Thermoluminescence is a property of insulating (generally crystalline) materials that have been exposed to ionizing radiation.  Ionizing radiation (alpha and beta particles and gamma rays coming from naturally-occurring uranium and thorium and radioactive potassium in the environment, as well as cosmic rays) knocks electrons loose from atoms it hits.  In crystalline materials the electric field holding the atoms together in a regular array (the 'crystal lattice') may be perturbed by impurities or physical damage, leading to areas to which electrons are attracted and may be trapped.  These are called 'electron traps'.  Some will be deep, holding the electrons tightly, others shallow.  The electrons knocked loose by ionizing radiation may be captured by an electron trap and for the deeper traps, may remain for many thousands of years.

Electrons caught in traps will languish there until sufficient energy is put into the system to knock them loose.  Typically this will be thermal energy (but high energy photons--blue and UV-- in sunlight remove electrons, too).  Heat is perceived in a crystal lattice as vibration; the higher the temperature, the more violent the vibration.  As the temperature increases, first the shallow, then the deep traps empty.  The freed electrons pass through 'color centers' on their way back to re-combining with an atom, and in the process emit a photon (a particle of light).  This light emission resulting from heating irradiated substances is called thermoluminescence, or 'TL' for short.

Because the number of trapped electrons is proportional to the radiation dose absorbed, it is possible to use TL to measure radiation dose.

TL was first observed in 1663 by the English chemist Sir Robert Boyle who reported to the Royal Society a remarkable diamond owned by his friend, a Mr. Clayton, that glowed when  '...holding it a good while upon a warm part of my naked body'.  It wasn't until 1905 that it was realized that this phenomenon was due to radiation.  After WW II, TL started to be exploited for personnel dosimetry, to monitor the radiation exposure to people working with radiation and radioactive materials.  Now TL dosimeter badges have largely supplanted film badges at nuclear reactors and hospital radiology departments.  In 1952 Farrington Daniels, at the University of Wisconsin, a leader in TL materials research, suggested that TL might be used to determine how long ago pottery was fired.  The firing of clay into pottery releases all previously accumulated TL (the 'geological TL'), and the TL builds up from zero.  The first attempt made was in 1959 by George Kennedy at UCLA.  The idea was taken up in the 60's at a number of institutions, but especially by Martin Aitken and his students at Oxford University.  By 1971, after some difficulties were surmounted, all the pieces were in place for successful use of TL for pottery dating.
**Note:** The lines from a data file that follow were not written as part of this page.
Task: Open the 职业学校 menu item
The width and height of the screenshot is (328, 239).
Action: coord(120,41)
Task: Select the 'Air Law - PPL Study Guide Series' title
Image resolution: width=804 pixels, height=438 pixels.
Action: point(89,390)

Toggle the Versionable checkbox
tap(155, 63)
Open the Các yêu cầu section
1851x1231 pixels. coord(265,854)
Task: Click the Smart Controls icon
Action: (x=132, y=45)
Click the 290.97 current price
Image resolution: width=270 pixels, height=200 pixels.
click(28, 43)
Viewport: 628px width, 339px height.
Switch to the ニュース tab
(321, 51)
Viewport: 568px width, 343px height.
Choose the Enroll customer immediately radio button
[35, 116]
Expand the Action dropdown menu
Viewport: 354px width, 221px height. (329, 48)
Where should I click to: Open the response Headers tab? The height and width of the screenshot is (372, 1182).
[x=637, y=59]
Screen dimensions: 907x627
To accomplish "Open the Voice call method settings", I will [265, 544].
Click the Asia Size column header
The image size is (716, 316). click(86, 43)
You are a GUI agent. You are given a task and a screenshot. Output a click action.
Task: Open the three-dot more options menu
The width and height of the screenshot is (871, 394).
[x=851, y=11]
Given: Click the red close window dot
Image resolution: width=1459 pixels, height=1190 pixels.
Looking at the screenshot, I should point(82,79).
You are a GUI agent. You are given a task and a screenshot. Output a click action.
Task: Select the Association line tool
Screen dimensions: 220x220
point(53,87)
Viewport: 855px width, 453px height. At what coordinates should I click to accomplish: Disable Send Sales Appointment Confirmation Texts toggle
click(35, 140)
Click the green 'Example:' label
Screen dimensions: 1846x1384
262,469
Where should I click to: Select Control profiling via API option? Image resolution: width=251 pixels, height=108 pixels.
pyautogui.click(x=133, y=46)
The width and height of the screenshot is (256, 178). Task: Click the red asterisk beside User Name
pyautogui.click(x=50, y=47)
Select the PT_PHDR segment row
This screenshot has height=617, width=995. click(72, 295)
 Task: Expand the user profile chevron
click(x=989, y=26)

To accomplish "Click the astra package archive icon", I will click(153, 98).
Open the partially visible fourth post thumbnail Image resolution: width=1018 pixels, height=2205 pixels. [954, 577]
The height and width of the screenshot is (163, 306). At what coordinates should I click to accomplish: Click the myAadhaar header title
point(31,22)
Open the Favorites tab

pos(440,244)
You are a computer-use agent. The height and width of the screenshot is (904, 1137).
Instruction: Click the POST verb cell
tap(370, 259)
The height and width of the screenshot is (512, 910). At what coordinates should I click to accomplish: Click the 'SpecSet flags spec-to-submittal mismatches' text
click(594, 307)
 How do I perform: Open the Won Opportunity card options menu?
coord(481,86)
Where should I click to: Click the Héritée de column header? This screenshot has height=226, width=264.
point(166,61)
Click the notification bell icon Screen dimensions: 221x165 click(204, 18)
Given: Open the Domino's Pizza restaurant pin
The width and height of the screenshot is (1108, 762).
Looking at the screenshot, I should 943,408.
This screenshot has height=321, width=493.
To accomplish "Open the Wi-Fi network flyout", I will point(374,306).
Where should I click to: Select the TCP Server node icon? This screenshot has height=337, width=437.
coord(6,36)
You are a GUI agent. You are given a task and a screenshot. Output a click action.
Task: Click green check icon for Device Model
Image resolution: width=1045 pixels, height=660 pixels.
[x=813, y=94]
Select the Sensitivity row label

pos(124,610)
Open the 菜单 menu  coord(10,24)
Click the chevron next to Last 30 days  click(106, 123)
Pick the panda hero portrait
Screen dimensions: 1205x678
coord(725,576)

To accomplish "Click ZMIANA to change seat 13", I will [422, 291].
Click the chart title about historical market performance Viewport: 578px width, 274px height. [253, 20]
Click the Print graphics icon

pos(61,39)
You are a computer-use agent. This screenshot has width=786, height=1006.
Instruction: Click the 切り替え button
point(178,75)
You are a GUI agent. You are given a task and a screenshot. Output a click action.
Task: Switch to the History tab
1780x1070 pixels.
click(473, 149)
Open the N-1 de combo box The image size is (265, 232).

By comparison of the naturally-occurring TL in pottery with that due to a series of known calibrating doses, the radiation dose accumulated since firing the clay can be determined.  When the radiation dose rate is computed by measuring the amounts of uranium, thorium, and potassium in the pottery itself and in the burial environment, the dose divided by the dose per year yields the age of the pottery in years.  Unfortunately, the devil was in the details, and it has taken considerable effort to achieve precision and reliability.

Since the 80's TL (and now a related technique, OSL--optical stimulated luminescence) has been extended to other materials and other types of dating.  For example George and Helene Valladas in France have dated burnt flints at Neanderthal and Cromagnon habitation sites in Israel and Southern Lebanon.  The dates range from 54,000 to 105,000 years before present, and remarkably the two populations lived in close proximity for many thousands of years.  TL and OSL have established a very early date for the presence of Australian aborigines on that continent.  The major use for luminescence dating now is in geology where sediments are dated from their last exposure to sunlight, which like heat can de-trap electrons.  Dating of sediments in some cases as old as 1 million years has been reported.   This has proven to be of great use in paleoclimatology.  With the current interest in climate due to global warming, accurate climate modeling is extremely important.  Understanding, and accurately 'predicting', the past climate will lead to better predictions about the future.